Kommt mir bekannt vor, das verbinde ich mit Fidschi, richtig?

Das ist das traditionelle Verhandlungskonzept, mit dem Fidschi als Gipfelleiter auch auf der am Montag beginnenden Weltklimakonferenz verhandeln lassen will: Man sitzt so lange zusammen, bis alle zusammen eine Lösung finden. Erinnert Sie das an die Jamaika-Sondierungsgespräche?
Der Sinn einer Sondierung ist, am Ende festzustellen, ob wir mit einer gemeinsamen Basis in die Koalitionsverhandlungen gehen können oder nicht. Das werden wir herausfinden müssen. Unendlich lange diskutieren können wir nicht, auch wenn es bei einigen Themen noch sehr hakt.
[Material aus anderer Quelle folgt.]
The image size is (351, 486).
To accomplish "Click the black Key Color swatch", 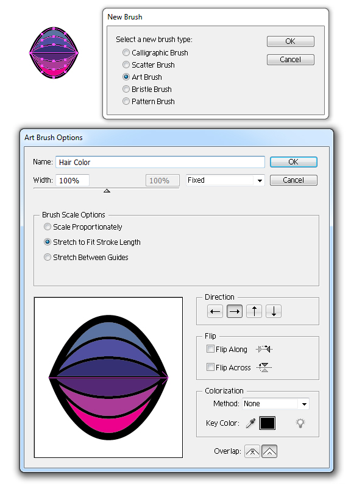I will pos(268,423).
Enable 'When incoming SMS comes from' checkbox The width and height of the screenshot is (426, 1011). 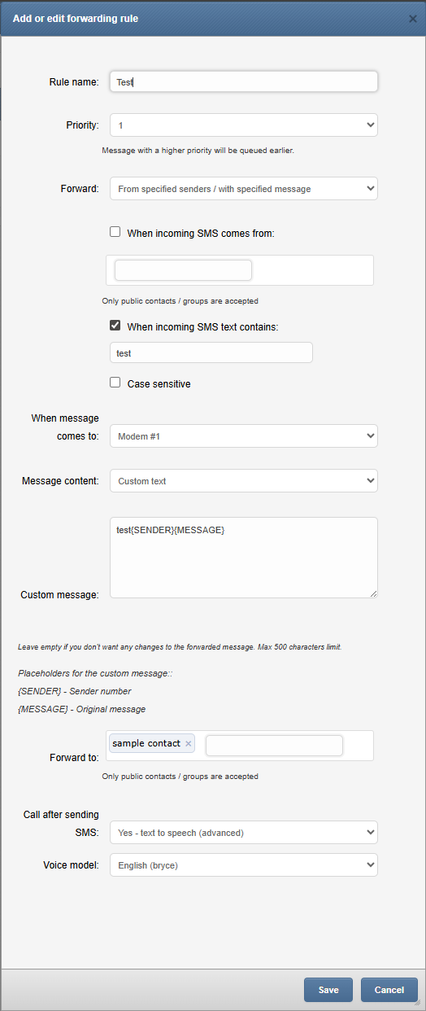coord(115,232)
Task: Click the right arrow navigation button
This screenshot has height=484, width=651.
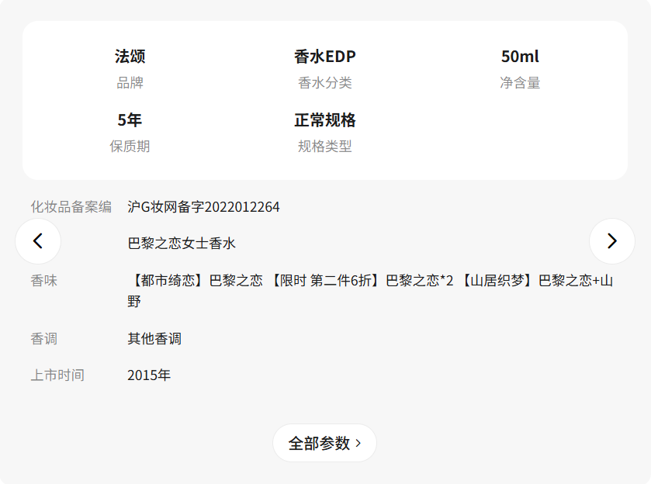Action: coord(611,241)
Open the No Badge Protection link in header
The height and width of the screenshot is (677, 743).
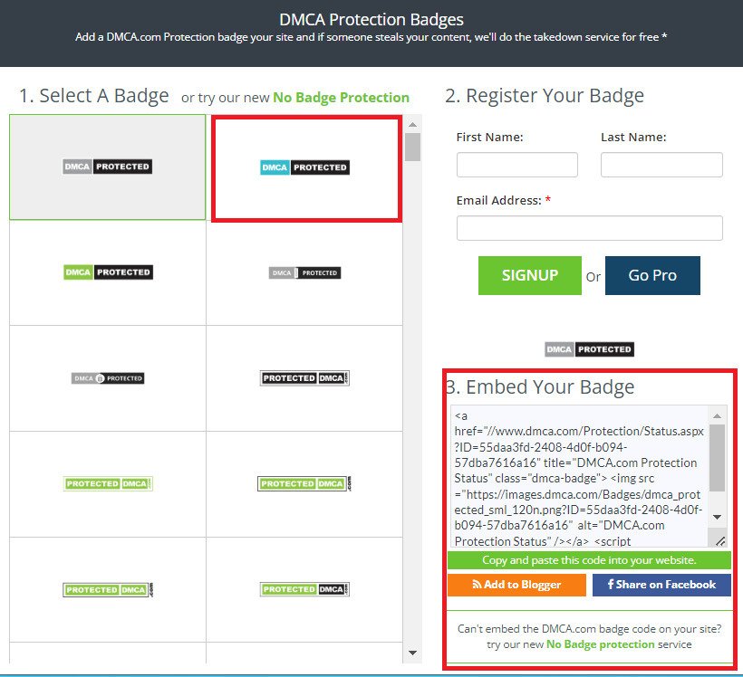click(341, 98)
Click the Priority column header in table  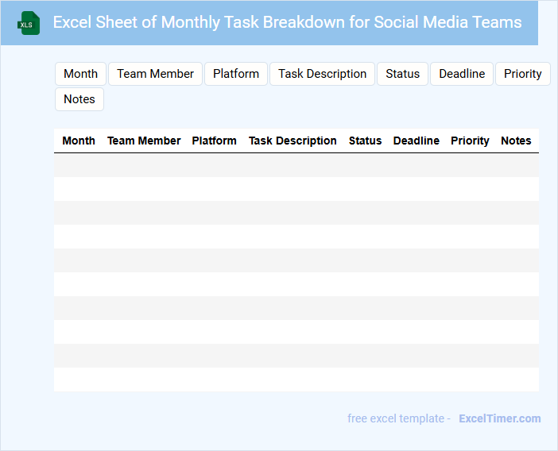coord(470,141)
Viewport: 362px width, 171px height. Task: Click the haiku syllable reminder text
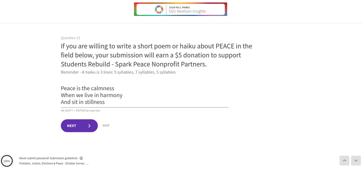[x=118, y=72]
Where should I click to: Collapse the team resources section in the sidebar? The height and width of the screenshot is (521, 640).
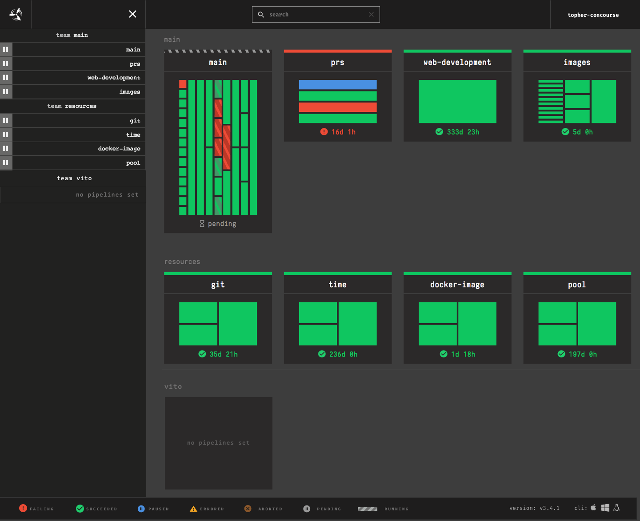coord(73,106)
Anders als auf Fidschi wird in Deutschland gerne vertagt - wie gerade mit der Klima- und Energiegruppe, wo nun die Parteichefs in kleineren Gruppen verhandeln sollen. Was ist der Knackpunkt?
Schon die Grundsatzfrage war umstritten, ob die Klimaziele der alten Regierungen noch gelten. Für uns ist zentral, dass die nationalen und europäischen Ziele bis 2020 und 2030 nicht angezweifelt werden, gerade auch mit Blick auf das Paris-Abkommen.

Was heißt das konkret?
Konkret heißt das, dass wir ohne einen Kohleausstieg - neben einem kräftigen Ausbau der Erneuerbaren - die Klimalücke nicht füllen können.

Wird es eine Regierung mit den Grünen geben ohne einen Fahrplan für einen Kohleausstieg?Der Fahrplan für einen Kohleausstieg ist unerlässlich. Wir bestehen in den Sondierungen auf einem Sofortprogramm 2020 und einem Folgekonzept bis 2030.

Werden Sie auch auf dem Datum beharren, bis 2030 aus der Kohle auszusteigen, wie es das grüne Wahlprogramm fordert?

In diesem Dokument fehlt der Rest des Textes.